---------- Document extract ----------

Women's and children's apparel

Lipsy Limited, also known as Lipsy London, is a British fashion and cosmetic retailer. The company sells women's and children's apparel, accessories, beauty products and homeware through external websites and in-store sales.

The Lipsy brand was founded in 1988 and is based in the UK. As of 2021, the brand is sold online, in 40 Next stores, and wholesale and franchise operations.

The brand's website was launched in 2006. In 2008, Lipsy was purchased by the fashion chain Next plc for £17.3 million. In 2011, the company partnered with Alhokair Group to open Lipsy stores in Saudi Arabia, Jordan, Egypt, Morocco, Kazakhstan, Azerbaijan, and Georgia. Lipsy was also sold internationally at that time through Bloomingdales, Robinsons (Singapore), and Myer (Australia).

In January 2018, Lipsy stopped selling through its own website and made the decision to focus on sales through external websites, Next and ASOS, and in-store sales. As of that time, the company had 50 stores in the UK and 31 worldwide.

In 2019, Lipsy acquired Fabled by Marie Claire, a beauty brand. In 2021, Lipsy launched a womenswear brand, Love & Roses.

Several celebrities have been the face of the label, including Michelle Keegan, Pixie Lott, Alex Gerrard, Ariana Grande, Kelly Rohrbach, Kate Upton, and Amy Jackson. Lipsy also worked with Kim, Khloé, and Kourtney Kardashian and carried the Kardashian Kollections.

----------

* _Work task A_: In the passage on Lipsy, render this sentence in Spanish: "In 2019, Lipsy acquired Fabled by Marie Claire, a beauty brand."
* _Work task B_: Reproduce word for word the part of the passage on Lipsy starting at "In January 2018, Lipsy" and ending at "Love & Roses.".

---------- Data excerpt ----------

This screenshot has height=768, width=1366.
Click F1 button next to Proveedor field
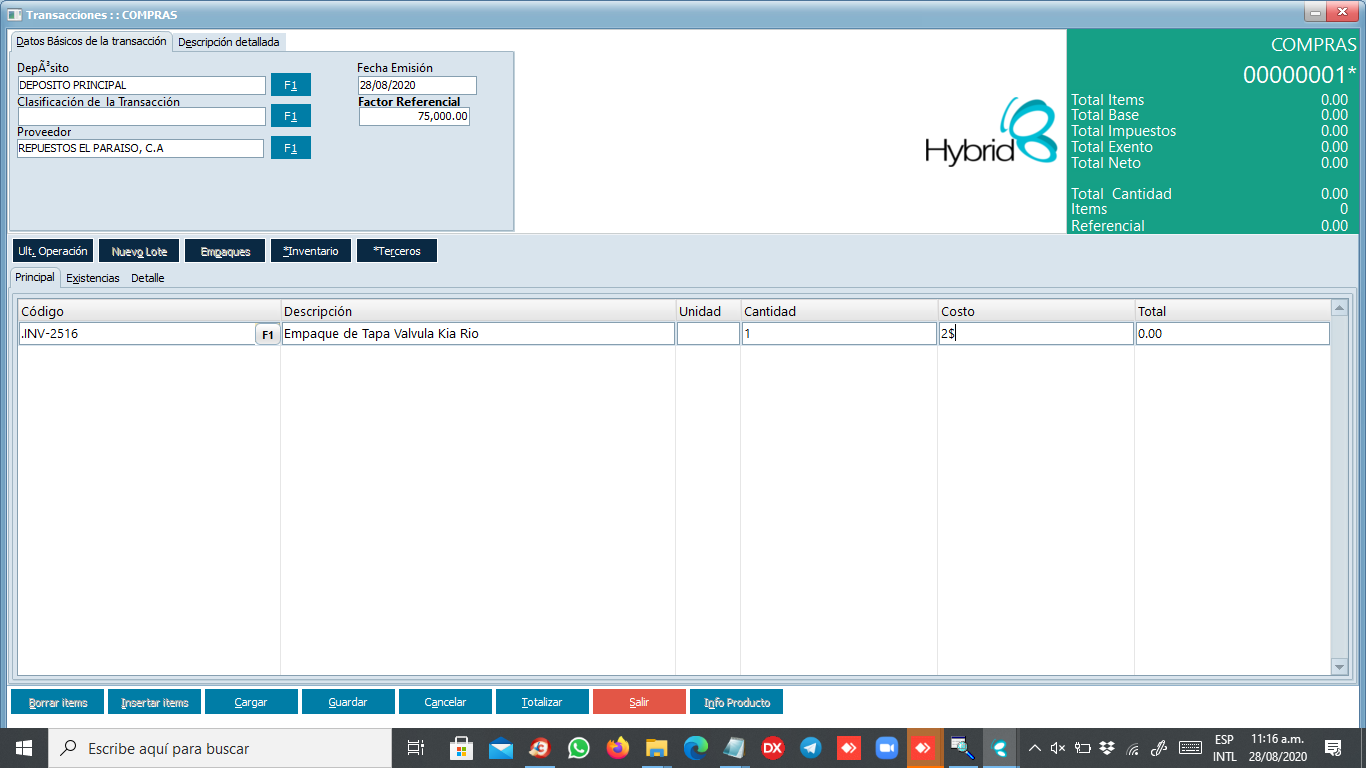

----------

* _Exercise solution A_: En 2019, Lipsy adquirió Fabled by Marie Claire, una marca de belleza.

* _Exercise solution B_:
In January 2018, Lipsy stopped selling through its own website and made the decision to focus on sales through external websites, Next and ASOS, and in-store sales. As of that time, the company had 50 stores in the UK and 31 worldwide.

In 2019, Lipsy acquired Fabled by Marie Claire, a beauty brand. In 2021, Lipsy launched a womenswear brand, Love & Roses.